## START Passage provided

Category - Review

Recently Loved: A Study in Charlotte and The Girl From Everywhere

charlotteA Study in Charlotte by Brittany Cavallaro

A thing you will learn about me is I am a sucker for modern retellings. I love seeing how a writer can take a well known story and turn it into something new.

A Study in Charlotte is about the great-great-great grandchildren of Holmes and Watson, Charlotte and Jamie. They both go to a boarding school in Connecticut and try to solve a murder that Charlotte is framed for. It’s a “what if Sherlock and Dr. Watson were real and had descendants a lot like them.” This modern Holmes and Watson duo have the same basic roles, but they get to be their own characters as they play detective.

The mystery has twists and turns and nods to the original Holmes stories, but what I like most about the story is that Charlotte Holmes is a little more human than some other portrayals of a Holmes character. She’s a brilliant girl, but still just a girl.  Jamie Watson is captivated by her, but there is nuance to their relationship that is revealed as the story progresses.

Within the context of the mystery and their friendship, Cavallaro also manages to tackle addiction and rape culture. With Holmes being a teenage girl, those two issues were explored in a way much differently than they could be with Holmes being a male adult. We only see Charlotte through Jamie’s eyes, but there is still a complexity to her he discovers as he gets to know her better. He learns about what she is dealing with and makes some assumptions and mistakes along the way but ultimately their relationship deepens. Charlotte isn’t this cold, unfeeling genius.  She is a person.

As much as I enjoyed the mystery, the friendship between Jamie and Charlotte is what makes this book. While it appears instant, it takes Jamie time to start to understand Charlotte. Sometimes the relationship between Holmes and Watson is portrayed as one-sided, but in Cavallaro’s story there are two people who care for one another.

## END Passage provided

# Exercise set
a) Reproduce the part of the review that opens with the words containing "A Study in Charlotte is" and closes with "they play detective.".
b) Name every person mentioned in the review, real or fictional, counting each one once.
The data after this point are separate material with no tie to the review.

## START Extracted entries

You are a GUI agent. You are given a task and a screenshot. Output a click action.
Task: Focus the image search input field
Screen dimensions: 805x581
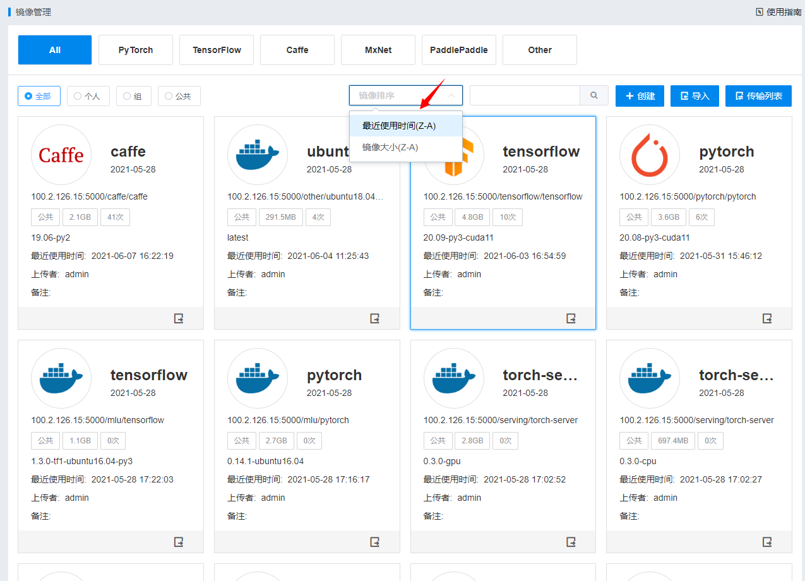pos(525,95)
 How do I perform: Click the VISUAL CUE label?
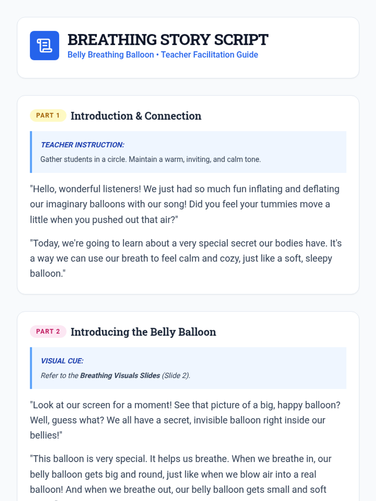(62, 361)
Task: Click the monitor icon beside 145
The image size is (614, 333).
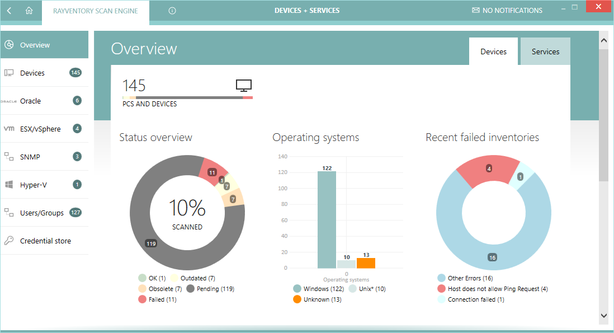Action: tap(244, 86)

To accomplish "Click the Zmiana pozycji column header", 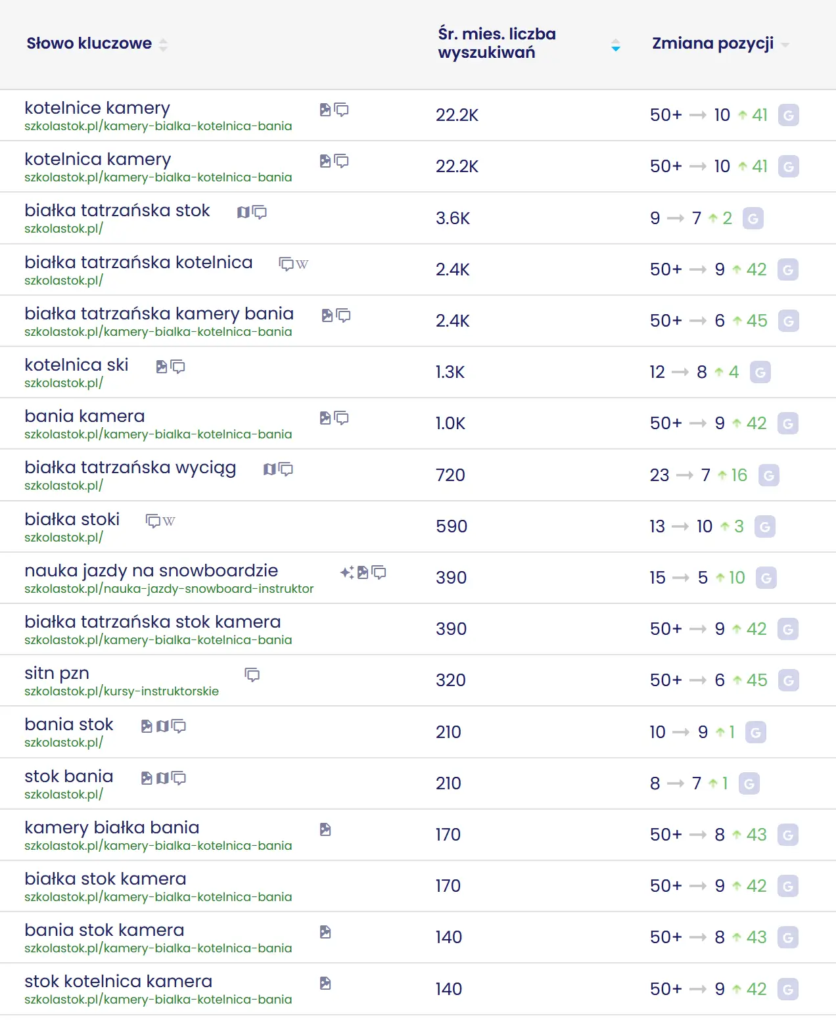I will (x=712, y=43).
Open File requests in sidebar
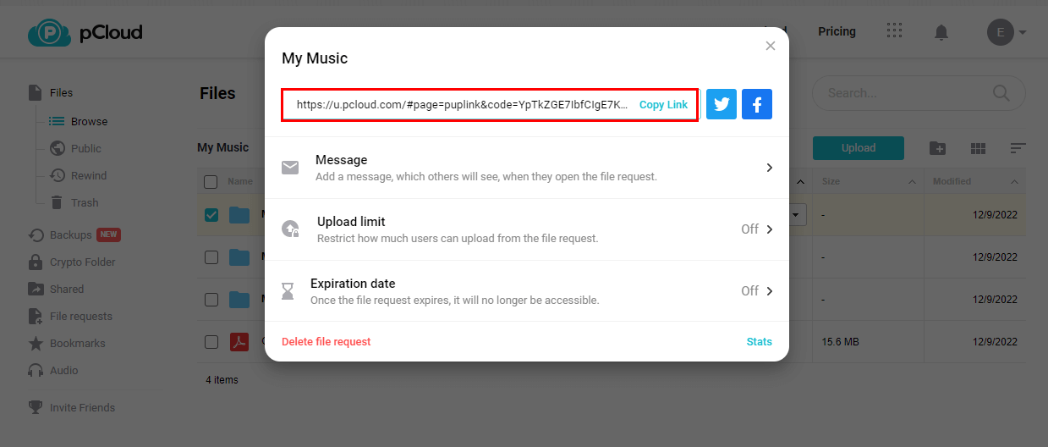The width and height of the screenshot is (1048, 447). coord(80,317)
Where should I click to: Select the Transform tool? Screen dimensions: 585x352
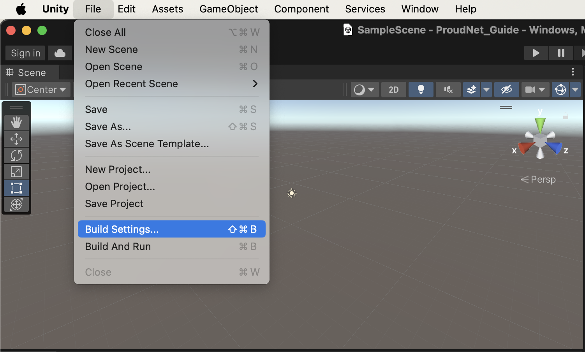point(16,204)
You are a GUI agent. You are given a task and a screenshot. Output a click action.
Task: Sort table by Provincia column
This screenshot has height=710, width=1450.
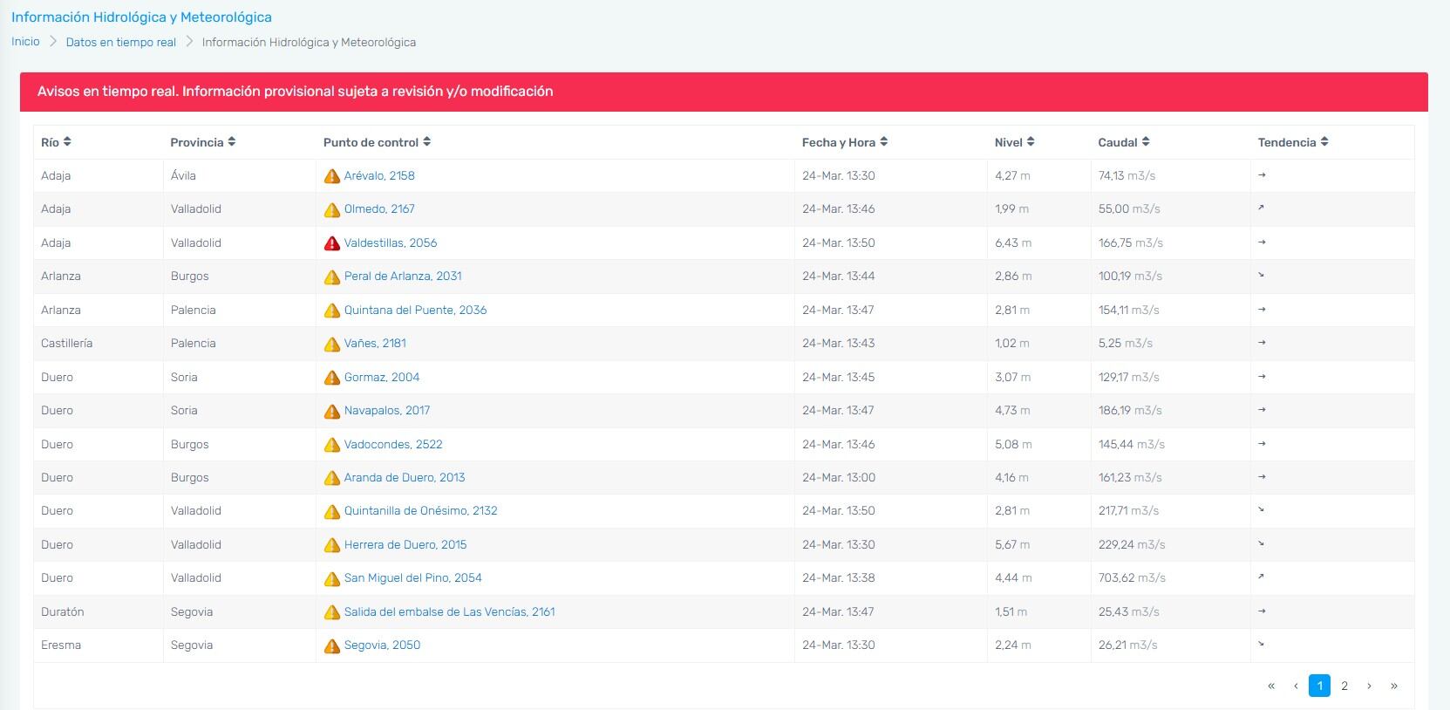click(203, 142)
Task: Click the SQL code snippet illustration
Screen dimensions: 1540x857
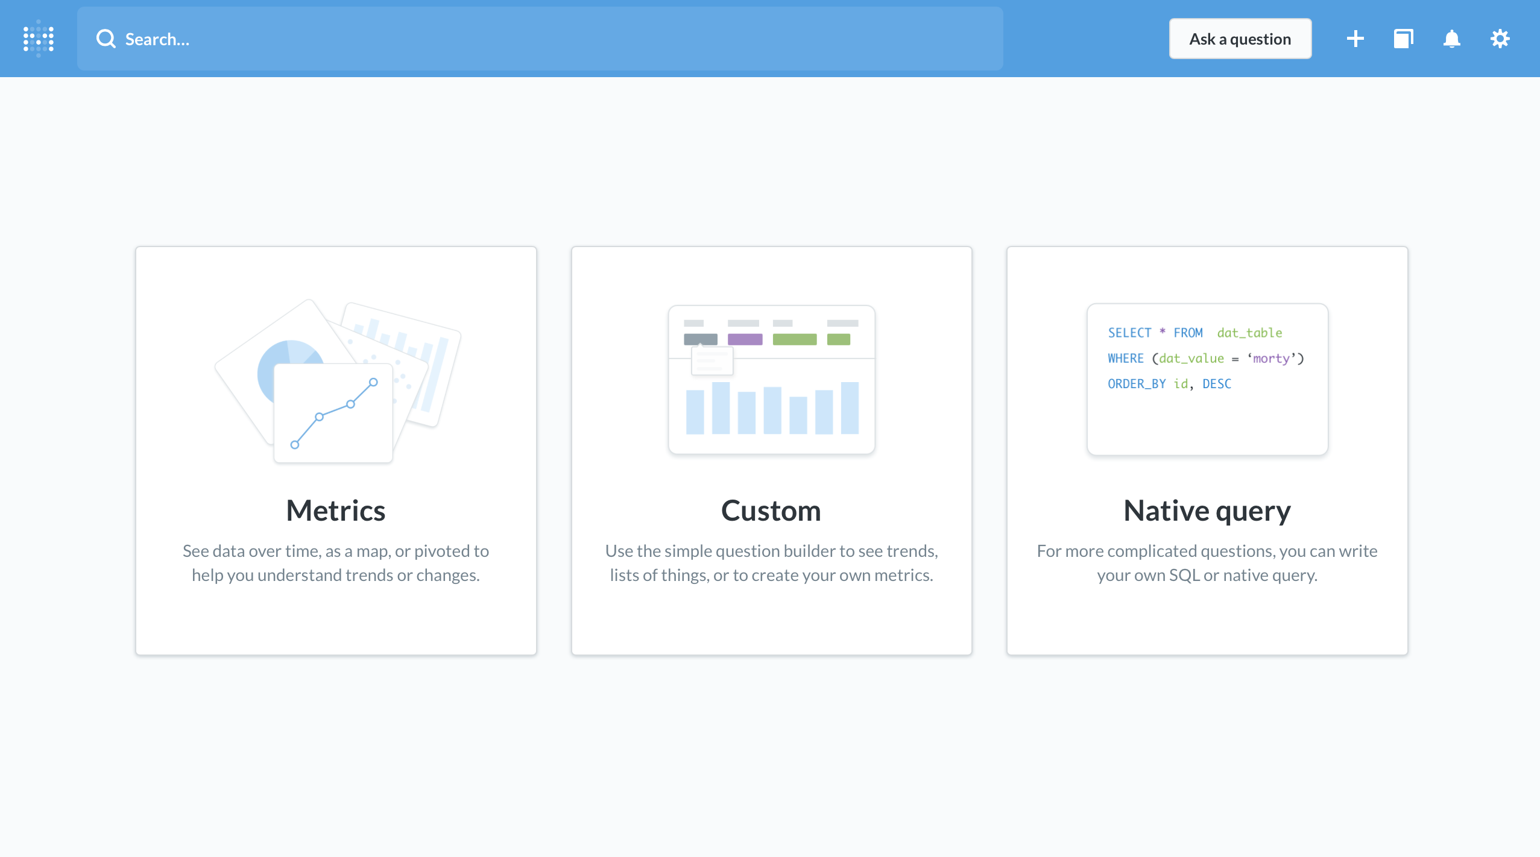Action: (1207, 380)
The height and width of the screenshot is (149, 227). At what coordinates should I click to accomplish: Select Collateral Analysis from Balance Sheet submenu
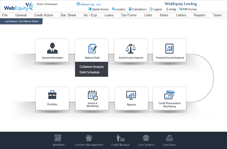92,67
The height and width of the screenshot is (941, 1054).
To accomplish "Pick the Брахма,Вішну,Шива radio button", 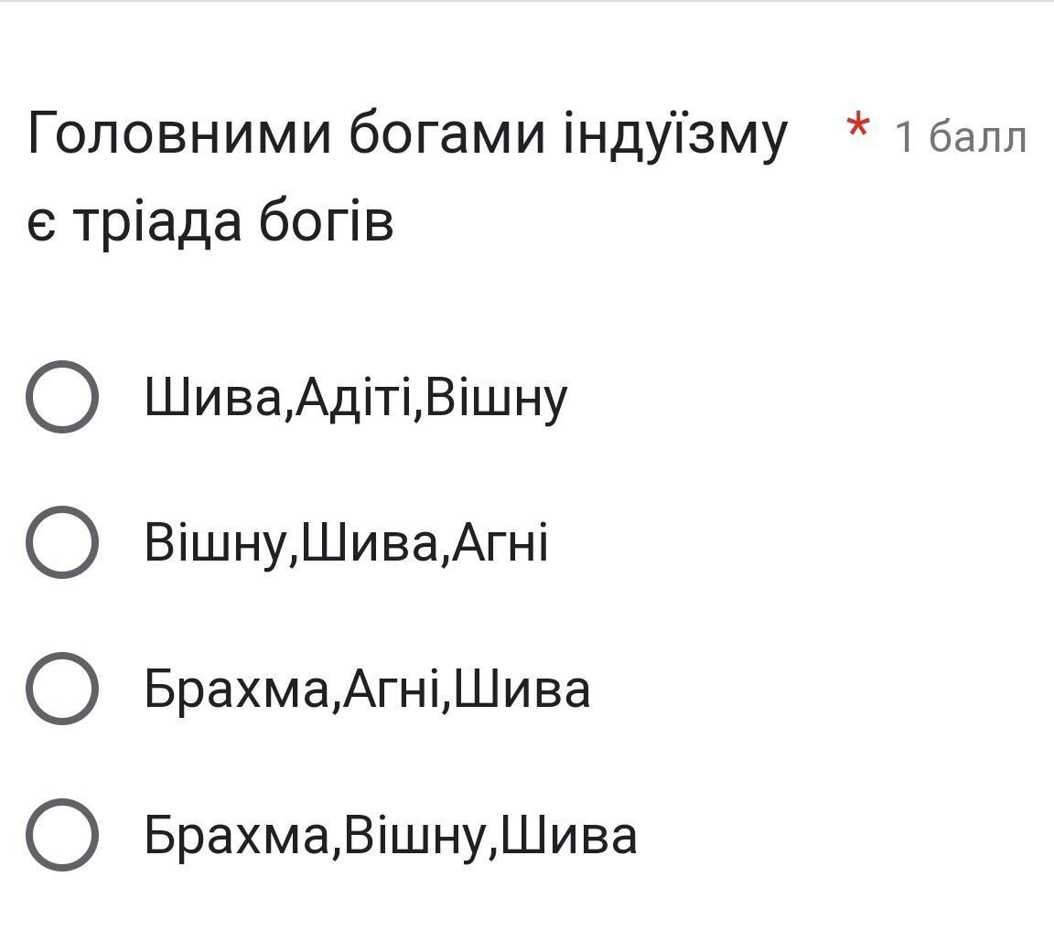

## END Extracted entries

# Solutions to the exercise
a)
A Study in Charlotte is about the great-great-great grandchildren of Holmes and Watson, Charlotte and Jamie. They both go to a boarding school in Connecticut and try to solve a murder that Charlotte is framed for. It’s a “what if Sherlock and Dr. Watson were real and had descendants a lot like them.” This modern Holmes and Watson duo have the same basic roles, but they get to be their own characters as they play detective.

b) Brittany Cavallaro, Charlotte Holmes, Jamie Watson, Sherlock Holmes, Dr. Watson